I come from a religious background where people view burying the dead with the same level of disgust as OP does for preserving the tattoos. Honestly I think it’s great that his wife loved him enough to do this for him as his last request. Who are we to judge something like this?

floraloctopus · 05/05/2019 07:27

It wouldn't be for me as I find it rather distasteful but it's not my place to say what other people do when they are grieving. It's won't hurt anybody.

Shockers · 05/05/2019 07:33

If it comforts, and it’s done with the prior blessing of the deceased.I don’t see the issue.

People wear clothes, and sit on sofas made from animal skin, after all.

bigbadbadger · 05/05/2019 07:47

Roald Dahl wrote a short story called skin which is about this.....

ChardonnaysPrettySister · 05/05/2019 07:51

No, that goes too far for me.

A reproduction of the tattoo in a print, yes. Preserved human skin on display, no.

Saucery · 05/05/2019 07:52

Personally, I would have a photographer take artistic shots of tattoos to frame. But, it’s what he wanted, it comforts his wife, I can’t judge that.

Butchyrestingface · 05/05/2019 07:54

No, but then tattoos per se leave me cold so into the ground with its owner it can go. Smile

NCforthis2019 · 05/05/2019 07:55

Maybe you should let people grieve how they want to and try not to be so judgemental.

It’s such a personal thing that as much as I personally have no view of tattoos in real life - it’ll be hard for me to judge someone who wanted to preserve a part of their lives - however they wish to do it.

The Toraja people of Sulawesi unearth their deceased family once a year to clean them, talk to them etc.

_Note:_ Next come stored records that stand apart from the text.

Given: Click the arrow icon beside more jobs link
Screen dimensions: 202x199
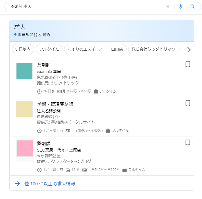Looking at the screenshot, I should 18,184.
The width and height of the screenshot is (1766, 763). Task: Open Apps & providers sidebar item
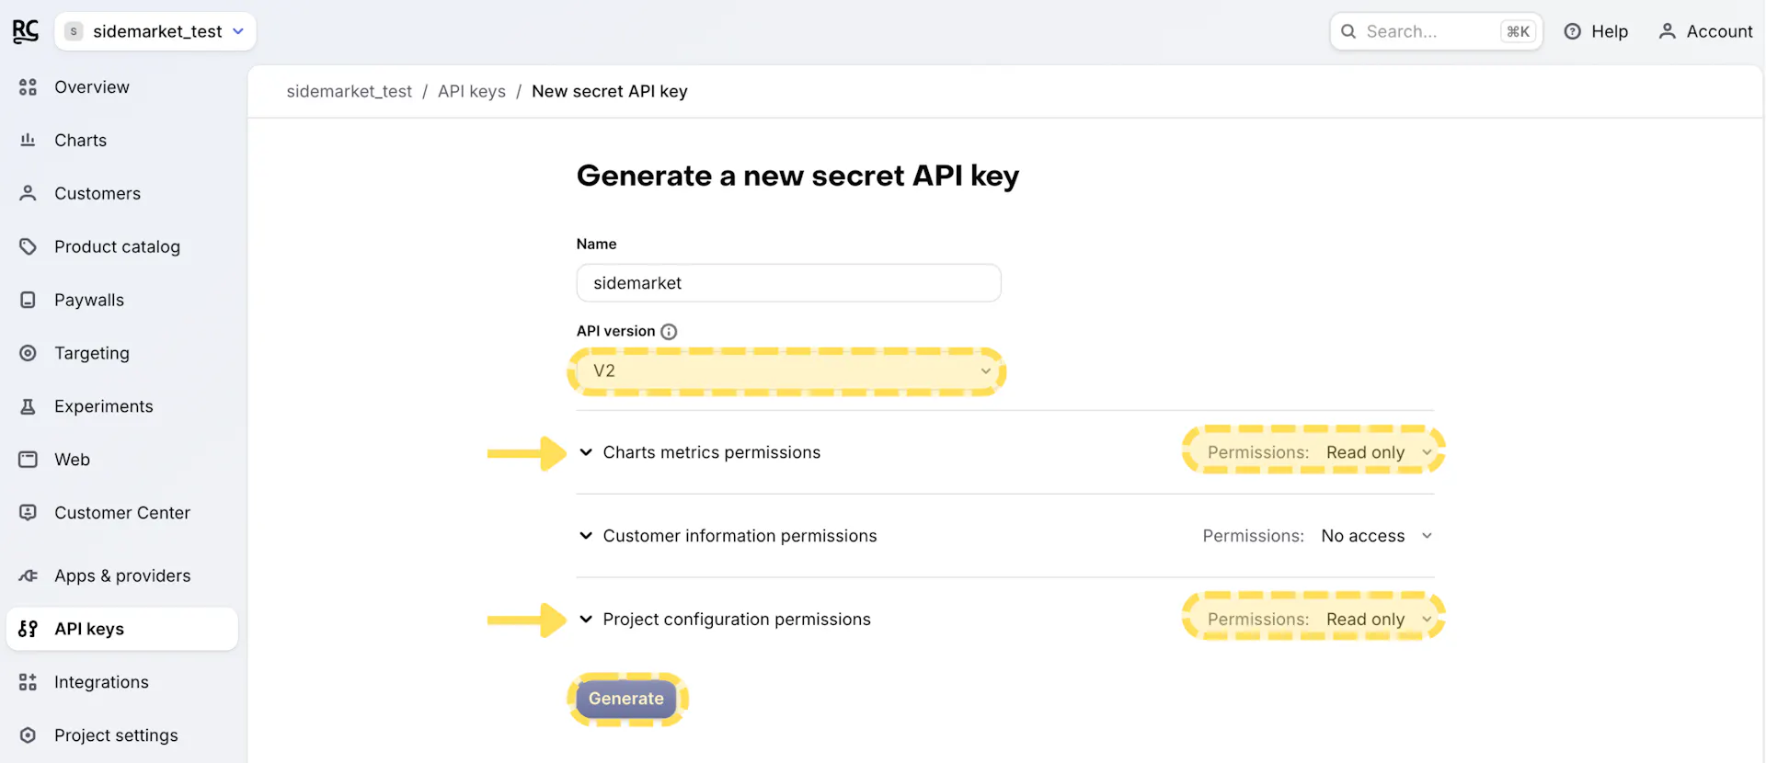click(x=121, y=575)
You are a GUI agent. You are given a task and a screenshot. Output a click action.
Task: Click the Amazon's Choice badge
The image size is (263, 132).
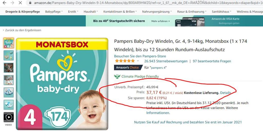[127, 68]
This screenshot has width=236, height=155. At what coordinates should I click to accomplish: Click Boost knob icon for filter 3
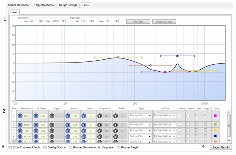[x=68, y=131]
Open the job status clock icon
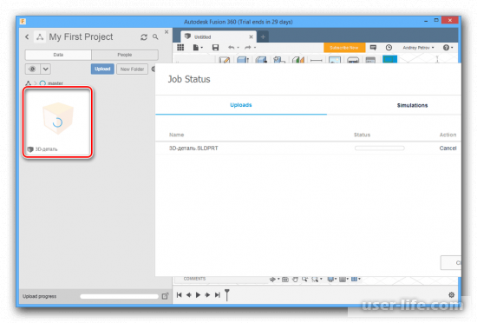477x323 pixels. tap(389, 48)
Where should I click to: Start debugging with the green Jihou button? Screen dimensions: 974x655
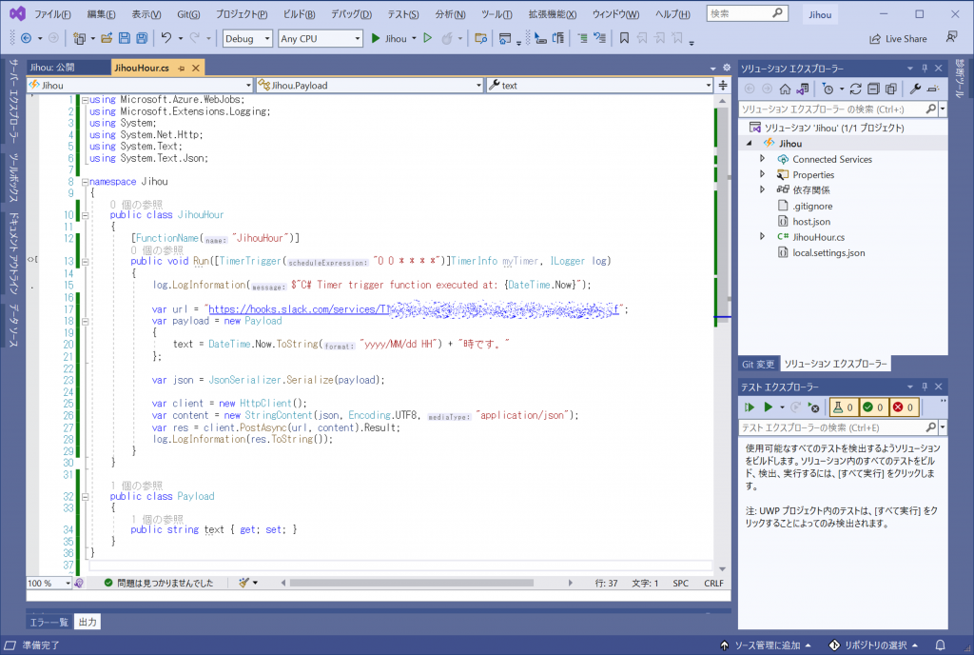tap(388, 38)
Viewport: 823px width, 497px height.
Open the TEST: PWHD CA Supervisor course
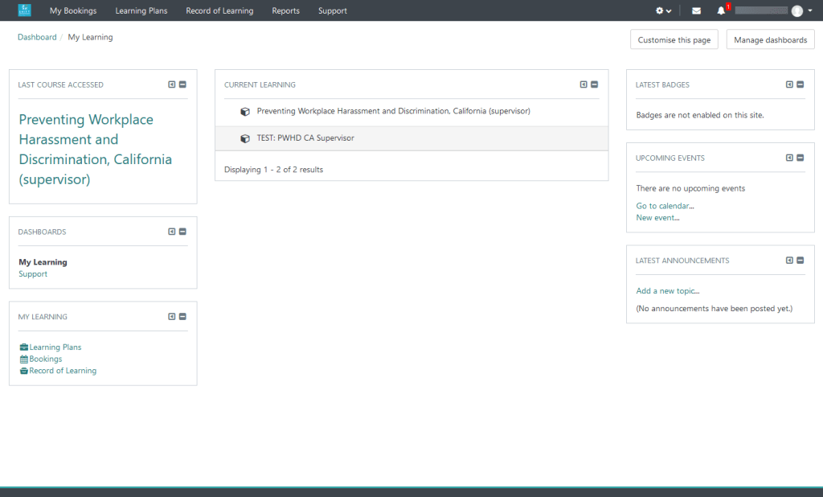click(305, 138)
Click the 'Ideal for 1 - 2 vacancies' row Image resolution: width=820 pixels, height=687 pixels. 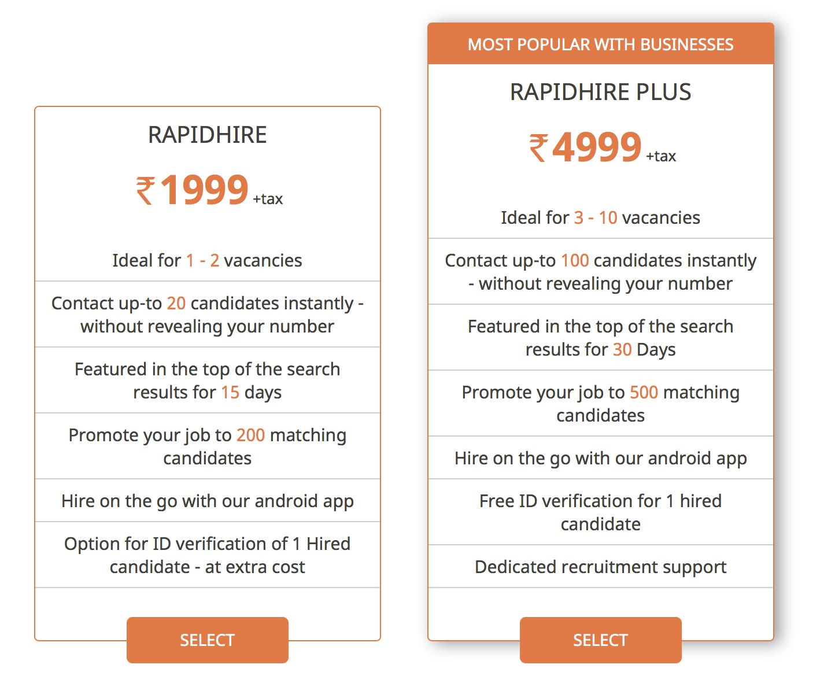207,260
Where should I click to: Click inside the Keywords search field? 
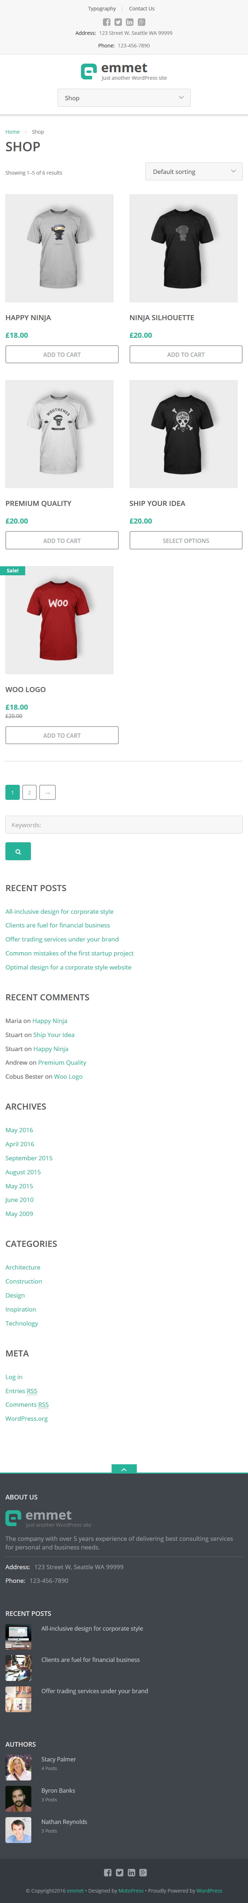pos(124,824)
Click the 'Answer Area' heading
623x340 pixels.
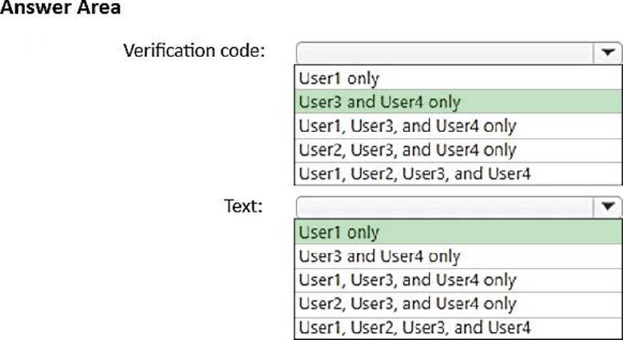click(61, 7)
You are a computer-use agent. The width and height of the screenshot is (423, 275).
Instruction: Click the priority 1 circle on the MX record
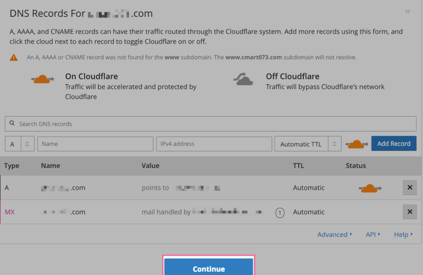point(280,213)
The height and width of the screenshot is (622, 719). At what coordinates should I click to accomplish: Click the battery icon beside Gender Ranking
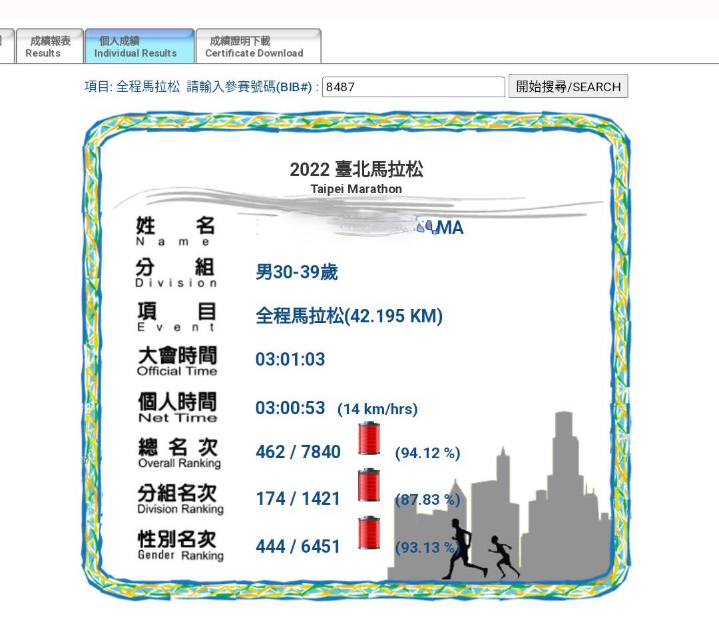(369, 533)
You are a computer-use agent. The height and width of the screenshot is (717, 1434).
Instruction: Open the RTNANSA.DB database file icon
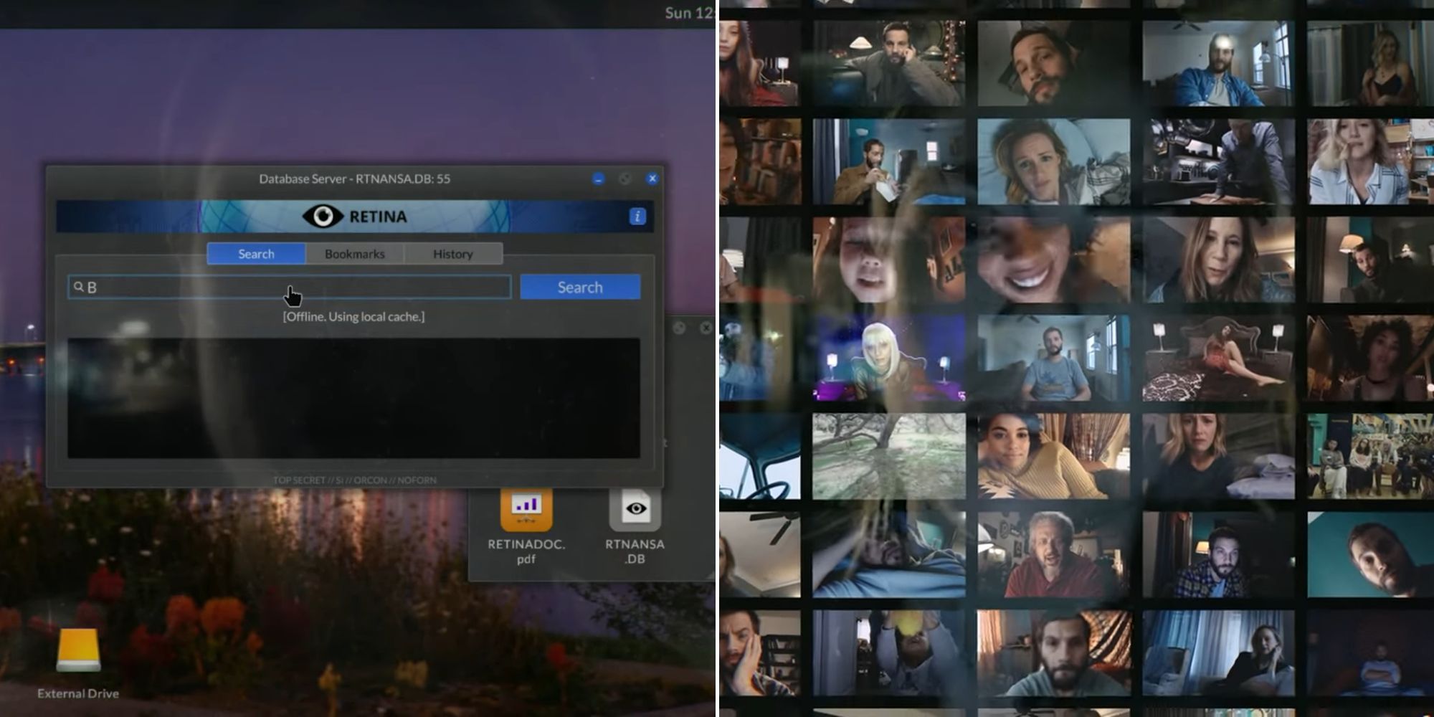(x=635, y=510)
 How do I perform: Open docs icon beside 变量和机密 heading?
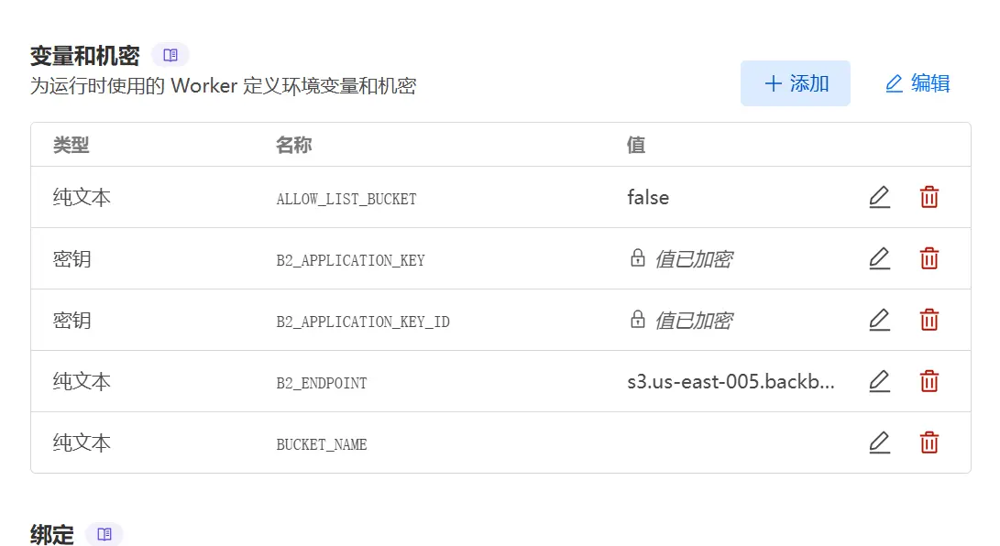click(x=170, y=56)
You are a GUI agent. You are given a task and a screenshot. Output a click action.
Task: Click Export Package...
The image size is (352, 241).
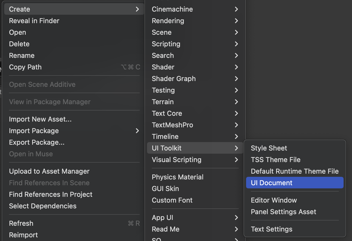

Some keep their dead for years even after they die because they are not ready to let go. Is that morbid and grim as well OP? To you yes, to them. It’s life.

GinDaddy · 05/05/2019 07:57

Consider yourself lucky that you’re in a position to lightly scoff at someone else’s interpretation of grief.

Biscuit
JacquesHammer · 05/05/2019 07:59

I paid enough for the things, fabulous that someone can do something with them Wink

In all seriousness though, why not?

Fairylea · 05/05/2019 08:00

My husband is covered in tattoos and has spent probably about £4K on them so far. He definitely considers them works of art. I’m not sure I’d want them on the wall (!) but it does seem rather sad that at some point they’ll “go” with him. I think good photos are the way to go, capturing the person in their prime enjoying the tattoos themselves.

Twotinydictators · 05/05/2019 08:03

I dont think it's insane, probably not for me (DH doesn't have tattoos anyway), but as others have said, if its helping her grieve then who are we to judge.